Some Bad News and Some Good News and Looking Ahead

Some Bad News and Some Good News and Looking Ahead

 

At least 22 million Americans are newly unemployed, over 5 million Americans newly filed their UI cases in the last week, and this is an undercount since many still cannot get into their state’s UI systems to file their claims. Gig workers and the self employed are having a particularly hard time applying and becoming eligible because the systems are not set up to readily process their new eligibility.

 

The state of California reported 76 new coronavirus deaths yesterday, of which 42 are in LA County. However, the state and the county believe they have reached their peak of new infections, and they believe infection rates will be turning down, and some respected researchers have concluded we in California will be at zero new infections by the middle of May. Hospitalization rates should be turning down soon and death rates should decline later. The researchers really don’t know how rapidly these infection rates will decline, but they are extrapolating based on the experiences elsewhere. It will completely depend on how much and for how long we all decide to maintain social distancing.

 

In other states like Massachusetts and Rhode Island, Illinois, Montana and Wyoming the infection rates are still rising quite sharply.
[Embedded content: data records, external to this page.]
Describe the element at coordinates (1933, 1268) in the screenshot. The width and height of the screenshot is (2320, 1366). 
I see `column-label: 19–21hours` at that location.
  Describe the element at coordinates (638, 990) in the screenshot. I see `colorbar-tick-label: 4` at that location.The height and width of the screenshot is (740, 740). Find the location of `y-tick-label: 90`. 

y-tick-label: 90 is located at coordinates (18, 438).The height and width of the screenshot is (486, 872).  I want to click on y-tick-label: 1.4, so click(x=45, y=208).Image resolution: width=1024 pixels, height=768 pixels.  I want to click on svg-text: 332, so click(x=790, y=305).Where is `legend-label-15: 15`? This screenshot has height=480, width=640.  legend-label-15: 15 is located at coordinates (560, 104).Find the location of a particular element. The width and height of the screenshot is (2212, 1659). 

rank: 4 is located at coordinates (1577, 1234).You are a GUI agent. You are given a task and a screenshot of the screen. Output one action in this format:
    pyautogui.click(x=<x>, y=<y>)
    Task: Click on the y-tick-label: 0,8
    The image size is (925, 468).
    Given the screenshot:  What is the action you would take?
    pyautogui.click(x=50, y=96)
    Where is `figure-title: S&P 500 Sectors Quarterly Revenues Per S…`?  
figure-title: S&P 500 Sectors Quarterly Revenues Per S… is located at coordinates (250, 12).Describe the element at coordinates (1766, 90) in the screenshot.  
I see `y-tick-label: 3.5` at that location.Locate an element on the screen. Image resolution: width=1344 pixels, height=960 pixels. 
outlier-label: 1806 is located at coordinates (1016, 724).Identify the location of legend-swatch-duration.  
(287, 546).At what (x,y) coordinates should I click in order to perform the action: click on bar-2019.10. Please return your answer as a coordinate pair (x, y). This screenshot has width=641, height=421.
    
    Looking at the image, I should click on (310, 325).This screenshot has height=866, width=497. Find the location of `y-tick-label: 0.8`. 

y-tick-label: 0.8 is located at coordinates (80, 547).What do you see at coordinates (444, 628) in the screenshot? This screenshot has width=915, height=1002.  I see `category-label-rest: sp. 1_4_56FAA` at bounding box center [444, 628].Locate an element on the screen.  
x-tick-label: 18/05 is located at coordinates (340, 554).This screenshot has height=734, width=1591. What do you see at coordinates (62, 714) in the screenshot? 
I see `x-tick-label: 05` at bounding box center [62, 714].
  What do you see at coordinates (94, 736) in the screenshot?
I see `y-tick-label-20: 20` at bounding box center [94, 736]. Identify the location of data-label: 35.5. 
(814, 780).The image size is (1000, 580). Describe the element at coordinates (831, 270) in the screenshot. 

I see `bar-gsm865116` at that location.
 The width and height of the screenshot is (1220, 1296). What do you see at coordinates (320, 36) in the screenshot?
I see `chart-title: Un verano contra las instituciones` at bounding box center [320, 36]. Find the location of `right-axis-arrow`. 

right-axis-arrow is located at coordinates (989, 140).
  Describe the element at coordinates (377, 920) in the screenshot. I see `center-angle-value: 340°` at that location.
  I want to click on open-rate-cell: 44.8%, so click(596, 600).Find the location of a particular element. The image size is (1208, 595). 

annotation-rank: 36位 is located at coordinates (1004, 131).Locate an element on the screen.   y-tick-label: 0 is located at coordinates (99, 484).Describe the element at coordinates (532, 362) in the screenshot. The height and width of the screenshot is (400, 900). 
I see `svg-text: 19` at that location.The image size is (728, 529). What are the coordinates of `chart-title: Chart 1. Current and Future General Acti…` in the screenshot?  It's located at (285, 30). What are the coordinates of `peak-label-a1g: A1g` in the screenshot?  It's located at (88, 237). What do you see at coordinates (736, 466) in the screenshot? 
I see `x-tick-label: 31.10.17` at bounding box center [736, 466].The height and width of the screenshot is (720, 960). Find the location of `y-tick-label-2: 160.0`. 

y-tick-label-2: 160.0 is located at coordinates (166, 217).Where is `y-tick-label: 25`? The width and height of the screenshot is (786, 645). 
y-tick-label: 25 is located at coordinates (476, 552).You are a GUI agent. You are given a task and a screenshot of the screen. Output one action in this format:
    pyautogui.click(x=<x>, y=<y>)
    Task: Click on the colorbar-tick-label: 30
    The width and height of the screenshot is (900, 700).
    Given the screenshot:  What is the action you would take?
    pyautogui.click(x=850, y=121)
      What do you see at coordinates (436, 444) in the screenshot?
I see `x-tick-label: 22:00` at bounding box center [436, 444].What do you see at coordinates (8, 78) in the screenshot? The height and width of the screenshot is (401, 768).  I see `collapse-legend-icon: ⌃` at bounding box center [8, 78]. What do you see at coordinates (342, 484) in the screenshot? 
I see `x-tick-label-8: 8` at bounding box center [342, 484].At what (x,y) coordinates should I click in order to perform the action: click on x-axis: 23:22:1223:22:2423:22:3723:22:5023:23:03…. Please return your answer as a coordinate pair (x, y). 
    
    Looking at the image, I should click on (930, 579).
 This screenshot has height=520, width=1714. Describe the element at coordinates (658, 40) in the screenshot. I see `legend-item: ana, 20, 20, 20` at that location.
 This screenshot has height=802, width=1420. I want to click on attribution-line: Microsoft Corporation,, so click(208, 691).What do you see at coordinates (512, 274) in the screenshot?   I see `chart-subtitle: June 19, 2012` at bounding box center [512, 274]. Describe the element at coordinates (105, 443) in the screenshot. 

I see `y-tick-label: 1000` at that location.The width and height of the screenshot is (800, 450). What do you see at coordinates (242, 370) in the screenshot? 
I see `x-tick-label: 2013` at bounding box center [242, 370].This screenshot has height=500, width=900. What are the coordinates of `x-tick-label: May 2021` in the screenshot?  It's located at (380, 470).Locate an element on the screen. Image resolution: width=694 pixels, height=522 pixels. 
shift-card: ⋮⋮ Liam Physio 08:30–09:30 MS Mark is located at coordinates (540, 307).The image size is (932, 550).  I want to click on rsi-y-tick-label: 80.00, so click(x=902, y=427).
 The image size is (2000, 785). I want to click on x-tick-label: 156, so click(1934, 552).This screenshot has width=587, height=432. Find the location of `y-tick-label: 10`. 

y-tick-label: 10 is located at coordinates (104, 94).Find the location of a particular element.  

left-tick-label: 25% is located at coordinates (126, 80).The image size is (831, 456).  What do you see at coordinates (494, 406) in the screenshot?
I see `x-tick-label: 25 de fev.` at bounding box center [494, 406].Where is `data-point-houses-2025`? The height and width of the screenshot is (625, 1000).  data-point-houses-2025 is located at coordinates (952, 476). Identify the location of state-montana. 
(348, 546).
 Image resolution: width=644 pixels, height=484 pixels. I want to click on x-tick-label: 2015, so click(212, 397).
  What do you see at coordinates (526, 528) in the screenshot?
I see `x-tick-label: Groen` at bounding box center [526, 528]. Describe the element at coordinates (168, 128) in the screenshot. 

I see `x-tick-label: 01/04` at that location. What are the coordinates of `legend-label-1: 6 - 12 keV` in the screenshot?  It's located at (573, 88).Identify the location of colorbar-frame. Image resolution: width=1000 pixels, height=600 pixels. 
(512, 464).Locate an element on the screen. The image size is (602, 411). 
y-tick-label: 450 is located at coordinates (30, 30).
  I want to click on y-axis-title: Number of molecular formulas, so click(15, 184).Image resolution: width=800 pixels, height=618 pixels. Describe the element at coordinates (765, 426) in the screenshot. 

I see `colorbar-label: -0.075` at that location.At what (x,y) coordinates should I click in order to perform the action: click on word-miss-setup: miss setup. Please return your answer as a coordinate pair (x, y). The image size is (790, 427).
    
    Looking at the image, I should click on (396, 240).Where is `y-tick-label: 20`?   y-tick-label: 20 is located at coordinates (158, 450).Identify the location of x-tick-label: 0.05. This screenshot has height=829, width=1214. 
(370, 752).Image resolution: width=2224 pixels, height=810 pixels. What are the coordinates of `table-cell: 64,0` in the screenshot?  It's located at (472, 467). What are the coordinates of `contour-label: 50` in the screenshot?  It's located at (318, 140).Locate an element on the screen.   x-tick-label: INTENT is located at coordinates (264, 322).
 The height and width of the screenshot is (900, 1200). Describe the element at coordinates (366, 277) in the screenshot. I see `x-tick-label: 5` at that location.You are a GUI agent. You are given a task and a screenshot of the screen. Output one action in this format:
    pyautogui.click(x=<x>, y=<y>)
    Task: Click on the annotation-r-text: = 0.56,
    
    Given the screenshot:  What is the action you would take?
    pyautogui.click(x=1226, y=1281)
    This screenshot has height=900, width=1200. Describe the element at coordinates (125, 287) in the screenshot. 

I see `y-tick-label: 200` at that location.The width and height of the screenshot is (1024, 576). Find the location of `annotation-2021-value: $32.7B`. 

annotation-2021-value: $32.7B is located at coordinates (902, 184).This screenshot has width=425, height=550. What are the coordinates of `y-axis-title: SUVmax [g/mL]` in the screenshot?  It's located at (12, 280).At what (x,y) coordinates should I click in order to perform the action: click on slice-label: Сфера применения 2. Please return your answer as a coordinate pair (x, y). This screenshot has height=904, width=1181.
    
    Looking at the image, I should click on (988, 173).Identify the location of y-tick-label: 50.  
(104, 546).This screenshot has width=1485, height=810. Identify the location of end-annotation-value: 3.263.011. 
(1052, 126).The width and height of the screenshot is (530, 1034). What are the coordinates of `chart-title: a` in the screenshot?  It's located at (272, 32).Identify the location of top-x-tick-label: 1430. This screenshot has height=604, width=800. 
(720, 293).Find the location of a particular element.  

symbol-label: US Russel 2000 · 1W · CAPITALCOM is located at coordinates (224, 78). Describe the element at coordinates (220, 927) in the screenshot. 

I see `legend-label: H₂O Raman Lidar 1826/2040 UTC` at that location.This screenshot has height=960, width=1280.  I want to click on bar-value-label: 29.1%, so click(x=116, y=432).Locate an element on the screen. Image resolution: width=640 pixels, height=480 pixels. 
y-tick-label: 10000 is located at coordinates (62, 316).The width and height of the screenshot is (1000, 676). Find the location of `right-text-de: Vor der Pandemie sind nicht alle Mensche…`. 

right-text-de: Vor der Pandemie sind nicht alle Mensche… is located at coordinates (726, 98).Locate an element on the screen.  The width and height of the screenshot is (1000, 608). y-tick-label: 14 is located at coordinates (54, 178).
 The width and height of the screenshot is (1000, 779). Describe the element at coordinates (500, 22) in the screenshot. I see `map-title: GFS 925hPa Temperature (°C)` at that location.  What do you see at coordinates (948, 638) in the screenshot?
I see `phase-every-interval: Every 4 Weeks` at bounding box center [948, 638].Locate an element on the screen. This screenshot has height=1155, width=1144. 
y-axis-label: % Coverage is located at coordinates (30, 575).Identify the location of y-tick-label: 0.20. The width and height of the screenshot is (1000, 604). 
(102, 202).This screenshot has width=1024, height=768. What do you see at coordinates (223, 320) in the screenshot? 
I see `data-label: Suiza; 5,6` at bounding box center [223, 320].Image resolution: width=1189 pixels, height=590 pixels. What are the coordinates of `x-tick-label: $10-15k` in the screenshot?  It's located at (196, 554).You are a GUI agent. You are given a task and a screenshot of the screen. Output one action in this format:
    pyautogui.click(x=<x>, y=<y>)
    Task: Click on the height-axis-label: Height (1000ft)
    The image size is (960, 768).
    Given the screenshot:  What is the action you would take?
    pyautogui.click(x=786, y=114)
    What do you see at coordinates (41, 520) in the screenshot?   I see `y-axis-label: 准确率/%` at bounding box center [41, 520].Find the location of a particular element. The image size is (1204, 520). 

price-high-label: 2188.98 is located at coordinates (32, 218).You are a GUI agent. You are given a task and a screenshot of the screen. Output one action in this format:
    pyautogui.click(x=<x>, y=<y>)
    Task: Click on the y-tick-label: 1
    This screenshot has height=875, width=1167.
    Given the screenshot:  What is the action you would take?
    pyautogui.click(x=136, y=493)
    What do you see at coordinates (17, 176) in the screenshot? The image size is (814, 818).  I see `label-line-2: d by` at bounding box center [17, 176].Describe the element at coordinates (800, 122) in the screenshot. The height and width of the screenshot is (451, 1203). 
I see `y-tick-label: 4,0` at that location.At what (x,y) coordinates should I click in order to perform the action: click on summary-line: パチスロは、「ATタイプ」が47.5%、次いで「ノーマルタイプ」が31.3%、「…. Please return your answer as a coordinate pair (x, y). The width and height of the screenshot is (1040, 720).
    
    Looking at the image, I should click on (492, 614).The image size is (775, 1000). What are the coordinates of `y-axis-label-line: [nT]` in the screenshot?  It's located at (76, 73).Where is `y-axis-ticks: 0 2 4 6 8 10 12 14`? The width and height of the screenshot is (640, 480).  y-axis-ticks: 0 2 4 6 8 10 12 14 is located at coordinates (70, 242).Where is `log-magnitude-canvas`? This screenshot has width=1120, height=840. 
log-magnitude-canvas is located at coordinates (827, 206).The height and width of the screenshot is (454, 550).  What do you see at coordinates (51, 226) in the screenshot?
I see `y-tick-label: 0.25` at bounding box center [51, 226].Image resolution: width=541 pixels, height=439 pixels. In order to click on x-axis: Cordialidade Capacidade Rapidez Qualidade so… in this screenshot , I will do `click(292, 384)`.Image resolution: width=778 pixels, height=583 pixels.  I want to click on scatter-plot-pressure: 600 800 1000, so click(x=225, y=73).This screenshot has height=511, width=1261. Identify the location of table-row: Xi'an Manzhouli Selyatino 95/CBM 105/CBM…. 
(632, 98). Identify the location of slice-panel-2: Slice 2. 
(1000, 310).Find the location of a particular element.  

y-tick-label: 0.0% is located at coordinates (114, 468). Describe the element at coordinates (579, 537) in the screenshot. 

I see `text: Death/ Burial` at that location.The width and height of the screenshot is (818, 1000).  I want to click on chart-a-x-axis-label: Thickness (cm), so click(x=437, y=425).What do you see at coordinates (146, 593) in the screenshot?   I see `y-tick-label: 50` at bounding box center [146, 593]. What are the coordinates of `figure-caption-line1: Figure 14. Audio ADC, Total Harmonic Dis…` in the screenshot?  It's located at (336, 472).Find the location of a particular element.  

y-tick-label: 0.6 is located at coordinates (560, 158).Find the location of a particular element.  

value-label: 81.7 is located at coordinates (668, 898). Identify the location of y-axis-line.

The devastating story of infections and deaths in Albany GA in today’s Los Angeles Times and the ongoing deaths in NYC are emblematic of the bullets we may have dodged in California for now.

 

The questions ahead are how do we reopen the economy consistent with good testing, good contact tracing, and isolation and quarantine for those infected. We still do not have the testing in place and widely available. We do not have contact tracing in place. And we absolutely don’t have any good quarantine available other than asking those infected to stay home and self isolate.

 

The Governors on the West Coast are planning to slowly reopen their regional economies given the relative effectiveness of their stay at home programs in stemming the tide of the pandemic. They are discussing staggered school and work schedules to allow for social distancing, and masked servers, disposable menus and wide separation in restaurant settings. The Mayor of Los Angeles believes gatherings at large sporting events will be impossible for the rest of this year. Let’s hope they do as good a job in re-opening and restarting as they have done in shutting down; however that will depend on all of us. Return to truly normal social interactions depends on developing a good vaccine and getting us all vaccinated.